-->








YARA Setuju Pasal UU PA Dicabut, Ini Alasannya!

30 Juli, 2017, 20.50 WIB Last Updated 2017-07-30T13:50:45Z
BANDA ACEH - Yayasan Advokasi Rakyat Aceh (YARA) sepakat dengan pencabutan pasal dalam UU PA yang memang sudah tidak relevan lagi dengan kondisi sosial politik saat ini. Dalam kajian YARA, bukan hanya pasal 57 dan 60 saja yang perlu dicabut, tapi ada pasal lain seperti pasal 56  ayat (4) dan (5), pasal 67 ayat (2) huruf e, pasal 205 dan pasal 209. 

"Kami dari dulu telah menyuarakan agar UU PA diperbaharui sesuai dengan perkembangan politik dan hukum saat ini. Pemerintah Aceh dan DPRA jangan latah dengan perubahan UU PA, seharusnya jika komit mengawal UU PA maka kawalah butir maupun pasal yang mensejahterakan masyarakat Aceh," demikian rilis Ketua YARA, Safaruddin, SH, yang diterima LintasAtjeh.com, Minggu (30/07/2017).

Dijelaskannya, banyak butir dalam UU PA dan MoU Helsinki yang belum dilaksanakan secara optimal, kenapa itu tidak disuarakan oleh Pemerintah Aceh dan DPRA? Kami meminta agar Pemerintah Aceh dan DPRA tidak menjadikan UU PA sebagai komoditas politik dengan menyalahkan DPR RI. Selama ini kami sering menyampaikan keluhan masyarakat di Aceh dengan beberapa anggota DPR RI seperti Nasir Djamil, Fadlullah, Ghazali Abbas dan Sudirman (Haji Uma).

"Semua yang kami sampaikan tersebut dibantu selesaikan dan Alhamdulillah selesai. Yang penting adanya komunikasi yang harmonis dengan berbagai pihak. Harusnya DPRA dan Pemerintah Aceh mengkaji dulu efek dari pencabutan pasal dalam UU PA tersebut. Apakah merugikan Aceh atau menguntungkan? Jangan langsung menuding pihak lain," ujarnya.

Dan dalam pandangan kami, lanjut Safar, pencabutan pasal dalam UU PA oleh UU Pemilu tidak ada hal yang merugikan masyarakat. Kami juga meminta DPRA dan Pemerintah Aceh membangun komunikasi yang baik dengan Anggota DPR RI dalam membangun Aceh, tidak saling menuding yang menimbulkan ketidakharmonisan Pemerintah Aceh, DPRA dan Perwakilan Aceh di Senayan.

Safaruddin juga menyampaikan pasal usulan untuk dicabut dari YARA:

1. Pasal 56:
(1) KIP Aceh menyelenggarakan pemilihan umum Presiden/Wakil Presiden, anggota Dewan Perwakilan Rakyat, anggota Dewan Perwakilan Daerah, anggota DPRA, dan pemilihan  gubernur/wakil gubernur.

## Yang Dikerjakan
1. Tuliskan kembali tanpa perubahan bagian artikel tentang YARA yang dimulai dengan "30 Juli, 2017, 20.50" dan berlanjut hingga "dan pasal 209.".
2. Menurut artikel tentang YARA, pasal apa saja selain pasal 57 dan 60 yang dalam kajian YARA perlu dicabut?

## Data Mentah
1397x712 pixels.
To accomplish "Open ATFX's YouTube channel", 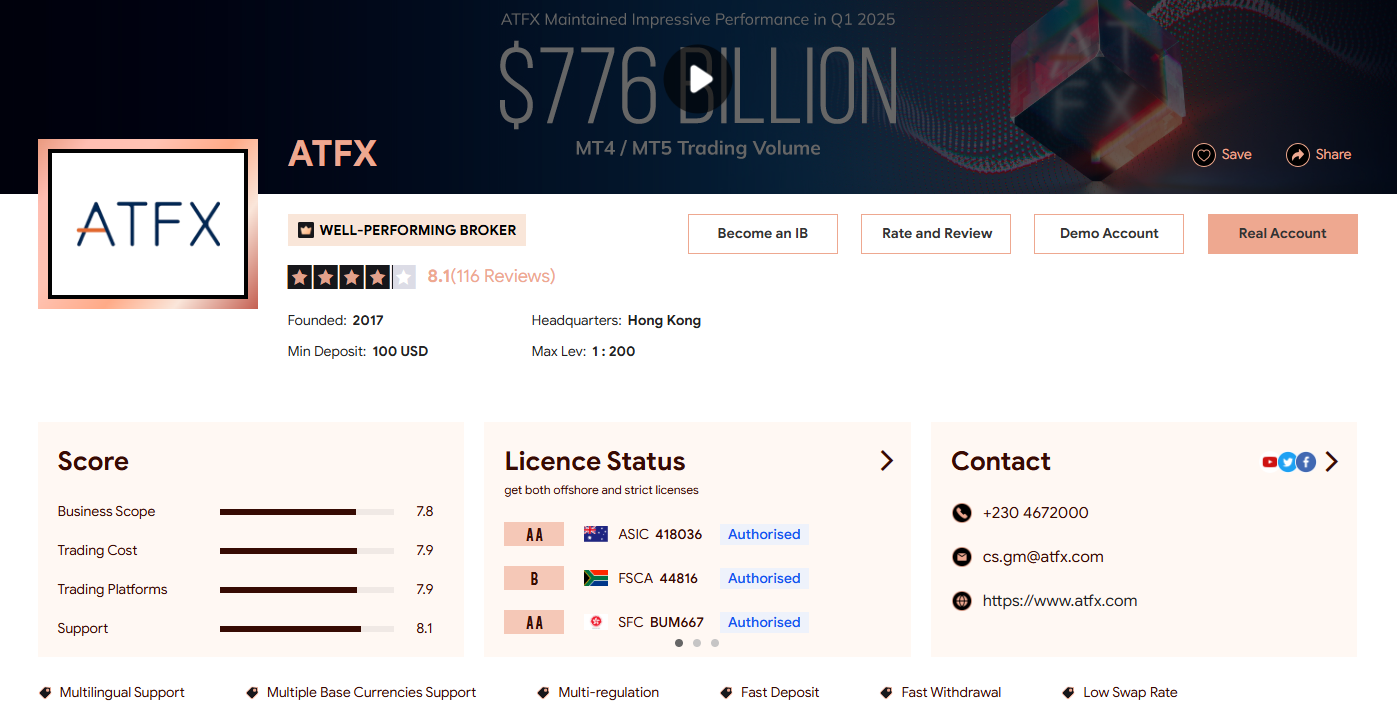I will point(1268,461).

## Jawaban Latihan
1.
30 Juli, 2017, 20.50 WIB Last Updated 2017-07-30T13:50:45Z
BANDA ACEH - Yayasan Advokasi Rakyat Aceh (YARA) sepakat dengan pencabutan pasal dalam UU PA yang memang sudah tidak relevan lagi dengan kondisi sosial politik saat ini. Dalam kajian YARA, bukan hanya pasal 57 dan 60 saja yang perlu dicabut, tapi ada pasal lain seperti pasal 56  ayat (4) dan (5), pasal 67 ayat (2) huruf e, pasal 205 dan pasal 209.

2. Pasal 56 ayat (4) dan (5), pasal 67 ayat (2) huruf e, pasal 205, dan pasal 209.